Iridoids are a widespread and evolutionarily ancient class of plant secondary metabolites belonging to the terpenes. They occur in thousands of plant species and play an important role in defense and other interactions between plants and their environment. Iridoids are also found in foods such as olives and blueberries, and are believed to have anti-inflammatory properties. They are also essential precursors for many medically important compounds, including the cancer drug vinblastine and the ipecacuanha alkaloids found in the medicinal plants, sage-leaved alangium and ipecac root. Despite their importance, the biosynthetic pathway had not yet been fully elucidated. The crucial step of cyclisation to nepetalactol — the basic structure of all iridoids — was still missing.
Sarah O'Connor, head of the Natural Product Biosynthesis Department at the Max Planck Institute for Chemical Ecology in Jena, has been researching this biosynthetic pathway for over 15 years. 'Enzymes that can form the iridoid skeleton have been known for a long time. These iridoid synthases produce small amounts of nepetalactol and large amounts of by-products simultaneously. We therefore long suspected that the crucial cyclisation reaction could occur spontaneously, without the help of another enzyme. However, later experiments, including those on catnip, provided evidence that cyclisation is catalyzed by an enzyme. Nevertheless, we had no idea what such an enzyme might look like,' says Sarah O'Connor, explaining the starting point of the research. As it was not possible to narrow the search down to specific enzyme classes, hundreds of possible candidates would normally have had to be tested for activity. However, thanks to a collaboration with Robin Buell from the University of Georgia (USA), a new dataset became available that proved crucial in narrowing down the number of candidates.
Generated by Robin Buell's laboratory using state-of-the-art methods, this dataset included gene expression in individual ipecac cells, rather than in different tissues as in a previously compiled dataset. Comparing the two datasets revealed that only a very small number of unknown genes correlated with the expression of the known iridoid biosynthesis genes in both datasets. This small number enabled rapid testing for activity, which was carried out by master's student Chloée Tymen. For one of these unknown genes, the researchers were able to demonstrate that the cyclisation reaction is catalyzed when it is expressed in plants or bacteria. This confirmed that this gene encodes the long-sought cyclase. Comparing the amino acid sequence of the cyclase with sequences from thousands of plant species in public databases revealed that the enzyme occurs precisely in plant species that form iridoids. 'We were able to show that the reaction we investigated is indeed catalyzed by the enzyme and that the expected substance, nepetalactol, is formed.' However, to our surprise, the enzyme we found belongs to a completely unexpected class of enzymes. This class of enzymes is known for catalyzing a completely different reaction," explains Maite Colinas, group leader in Sarah O'Connor's department and first author of the study.

◆ TO DO
Reproduce the portion of the iridoid passage above starting at "Iridoids are a widespread" and ending at "was still missing.", with every word unchanged.

◆ RECORDS SHOWN
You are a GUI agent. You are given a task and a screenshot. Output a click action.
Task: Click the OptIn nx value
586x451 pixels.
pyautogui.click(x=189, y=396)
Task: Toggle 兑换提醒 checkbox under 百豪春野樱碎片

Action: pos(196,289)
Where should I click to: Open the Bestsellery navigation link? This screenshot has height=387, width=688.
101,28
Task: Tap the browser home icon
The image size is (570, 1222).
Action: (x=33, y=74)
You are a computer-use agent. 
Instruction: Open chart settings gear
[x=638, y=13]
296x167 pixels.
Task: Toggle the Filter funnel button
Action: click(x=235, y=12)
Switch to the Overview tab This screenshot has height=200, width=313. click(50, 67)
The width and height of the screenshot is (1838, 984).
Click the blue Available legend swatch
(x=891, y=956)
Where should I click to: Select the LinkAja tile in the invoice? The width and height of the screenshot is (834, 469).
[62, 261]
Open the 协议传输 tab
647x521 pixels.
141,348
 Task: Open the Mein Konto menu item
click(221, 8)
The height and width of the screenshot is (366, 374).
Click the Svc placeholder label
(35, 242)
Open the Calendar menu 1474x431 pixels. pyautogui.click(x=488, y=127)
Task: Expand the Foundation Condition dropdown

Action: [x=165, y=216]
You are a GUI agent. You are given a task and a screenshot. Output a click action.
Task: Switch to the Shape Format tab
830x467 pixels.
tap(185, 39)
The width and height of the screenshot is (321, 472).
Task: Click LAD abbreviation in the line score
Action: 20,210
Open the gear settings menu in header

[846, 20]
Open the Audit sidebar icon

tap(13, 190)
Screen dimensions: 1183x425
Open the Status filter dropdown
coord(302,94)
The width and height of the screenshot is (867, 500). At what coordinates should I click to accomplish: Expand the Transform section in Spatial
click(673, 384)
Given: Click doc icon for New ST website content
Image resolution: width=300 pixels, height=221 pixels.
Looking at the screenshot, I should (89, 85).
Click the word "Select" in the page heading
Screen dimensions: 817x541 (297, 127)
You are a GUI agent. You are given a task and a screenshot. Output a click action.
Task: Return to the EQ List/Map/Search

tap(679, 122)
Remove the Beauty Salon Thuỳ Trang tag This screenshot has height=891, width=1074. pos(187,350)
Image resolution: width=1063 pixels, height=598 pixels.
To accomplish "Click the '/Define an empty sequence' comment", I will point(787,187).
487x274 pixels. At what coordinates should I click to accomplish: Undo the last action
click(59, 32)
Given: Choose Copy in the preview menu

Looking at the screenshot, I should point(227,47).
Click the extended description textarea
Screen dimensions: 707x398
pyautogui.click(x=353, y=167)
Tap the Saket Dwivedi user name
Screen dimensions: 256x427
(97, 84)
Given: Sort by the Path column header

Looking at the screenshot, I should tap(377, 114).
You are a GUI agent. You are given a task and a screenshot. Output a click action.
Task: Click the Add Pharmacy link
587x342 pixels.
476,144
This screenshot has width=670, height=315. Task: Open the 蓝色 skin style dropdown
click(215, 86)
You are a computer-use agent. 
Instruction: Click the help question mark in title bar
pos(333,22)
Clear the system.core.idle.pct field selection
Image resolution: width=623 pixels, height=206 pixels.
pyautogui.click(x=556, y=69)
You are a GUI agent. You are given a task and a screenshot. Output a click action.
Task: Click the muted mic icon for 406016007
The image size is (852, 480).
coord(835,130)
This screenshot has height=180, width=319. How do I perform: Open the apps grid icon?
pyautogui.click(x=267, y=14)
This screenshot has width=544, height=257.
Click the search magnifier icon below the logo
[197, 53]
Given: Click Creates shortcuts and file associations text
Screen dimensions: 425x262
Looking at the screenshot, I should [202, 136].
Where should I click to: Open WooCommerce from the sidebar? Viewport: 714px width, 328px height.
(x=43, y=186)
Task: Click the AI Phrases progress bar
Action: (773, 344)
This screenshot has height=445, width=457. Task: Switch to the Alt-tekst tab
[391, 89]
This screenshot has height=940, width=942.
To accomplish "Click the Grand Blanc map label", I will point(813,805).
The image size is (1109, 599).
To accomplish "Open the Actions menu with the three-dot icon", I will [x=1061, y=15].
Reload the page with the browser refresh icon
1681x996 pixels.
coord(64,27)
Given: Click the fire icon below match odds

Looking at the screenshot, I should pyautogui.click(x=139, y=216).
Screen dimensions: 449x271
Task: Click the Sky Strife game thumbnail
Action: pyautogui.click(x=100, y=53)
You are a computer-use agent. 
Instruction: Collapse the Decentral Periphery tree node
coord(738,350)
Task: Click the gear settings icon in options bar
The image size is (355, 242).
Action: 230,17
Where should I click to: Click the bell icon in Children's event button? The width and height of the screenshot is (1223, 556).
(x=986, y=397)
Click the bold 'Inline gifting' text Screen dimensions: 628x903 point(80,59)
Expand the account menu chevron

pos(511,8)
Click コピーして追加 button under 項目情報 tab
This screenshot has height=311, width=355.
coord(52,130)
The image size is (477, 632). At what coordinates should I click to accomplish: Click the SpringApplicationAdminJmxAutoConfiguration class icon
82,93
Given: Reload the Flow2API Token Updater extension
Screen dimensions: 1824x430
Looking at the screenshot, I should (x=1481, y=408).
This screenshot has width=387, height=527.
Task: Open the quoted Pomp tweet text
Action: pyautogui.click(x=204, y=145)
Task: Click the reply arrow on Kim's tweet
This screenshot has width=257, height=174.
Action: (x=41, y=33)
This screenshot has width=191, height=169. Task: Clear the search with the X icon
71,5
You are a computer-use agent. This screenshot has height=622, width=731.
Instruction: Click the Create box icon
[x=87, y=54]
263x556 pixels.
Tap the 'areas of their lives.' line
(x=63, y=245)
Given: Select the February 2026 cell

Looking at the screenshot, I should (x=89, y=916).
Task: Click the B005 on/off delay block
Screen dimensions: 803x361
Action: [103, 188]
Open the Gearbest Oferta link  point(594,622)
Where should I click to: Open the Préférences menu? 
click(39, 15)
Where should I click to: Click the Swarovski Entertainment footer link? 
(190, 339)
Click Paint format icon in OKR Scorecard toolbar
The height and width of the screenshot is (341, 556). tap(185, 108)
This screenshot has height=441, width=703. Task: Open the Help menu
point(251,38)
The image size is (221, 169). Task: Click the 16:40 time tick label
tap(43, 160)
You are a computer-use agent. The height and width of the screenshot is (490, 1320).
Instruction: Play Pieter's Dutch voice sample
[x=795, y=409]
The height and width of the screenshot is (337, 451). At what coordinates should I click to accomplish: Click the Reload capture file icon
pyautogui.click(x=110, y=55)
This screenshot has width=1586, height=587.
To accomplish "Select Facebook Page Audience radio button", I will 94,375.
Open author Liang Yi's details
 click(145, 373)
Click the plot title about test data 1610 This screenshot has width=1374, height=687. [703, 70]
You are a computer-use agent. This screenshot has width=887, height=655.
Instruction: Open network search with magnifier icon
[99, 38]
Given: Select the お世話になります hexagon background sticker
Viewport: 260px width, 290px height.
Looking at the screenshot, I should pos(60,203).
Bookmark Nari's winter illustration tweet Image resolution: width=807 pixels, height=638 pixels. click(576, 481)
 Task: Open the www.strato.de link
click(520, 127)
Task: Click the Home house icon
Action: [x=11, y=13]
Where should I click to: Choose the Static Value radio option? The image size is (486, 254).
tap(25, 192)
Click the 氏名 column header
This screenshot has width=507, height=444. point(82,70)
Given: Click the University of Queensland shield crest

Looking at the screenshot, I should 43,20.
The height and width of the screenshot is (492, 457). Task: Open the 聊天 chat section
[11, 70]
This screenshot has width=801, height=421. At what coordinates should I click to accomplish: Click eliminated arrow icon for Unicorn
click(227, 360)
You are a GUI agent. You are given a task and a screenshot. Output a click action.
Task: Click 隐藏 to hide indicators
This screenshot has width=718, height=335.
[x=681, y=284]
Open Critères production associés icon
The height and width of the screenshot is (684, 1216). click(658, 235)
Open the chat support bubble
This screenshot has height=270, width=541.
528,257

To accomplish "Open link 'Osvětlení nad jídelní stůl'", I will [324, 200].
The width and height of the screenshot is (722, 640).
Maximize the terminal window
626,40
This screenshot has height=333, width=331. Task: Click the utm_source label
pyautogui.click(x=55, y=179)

◆ WRITTEN RESPONSE
Iridoids are a widespread and evolutionarily ancient class of plant secondary metabolites belonging to the terpenes. They occur in thousands of plant species and play an important role in defense and other interactions between plants and their environment. Iridoids are also found in foods such as olives and blueberries, and are believed to have anti-inflammatory properties. They are also essential precursors for many medically important compounds, including the cancer drug vinblastine and the ipecacuanha alkaloids found in the medicinal plants, sage-leaved alangium and ipecac root. Despite their importance, the biosynthetic pathway had not yet been fully elucidated. The crucial step of cyclisation to nepetalactol — the basic structure of all iridoids — was still missing.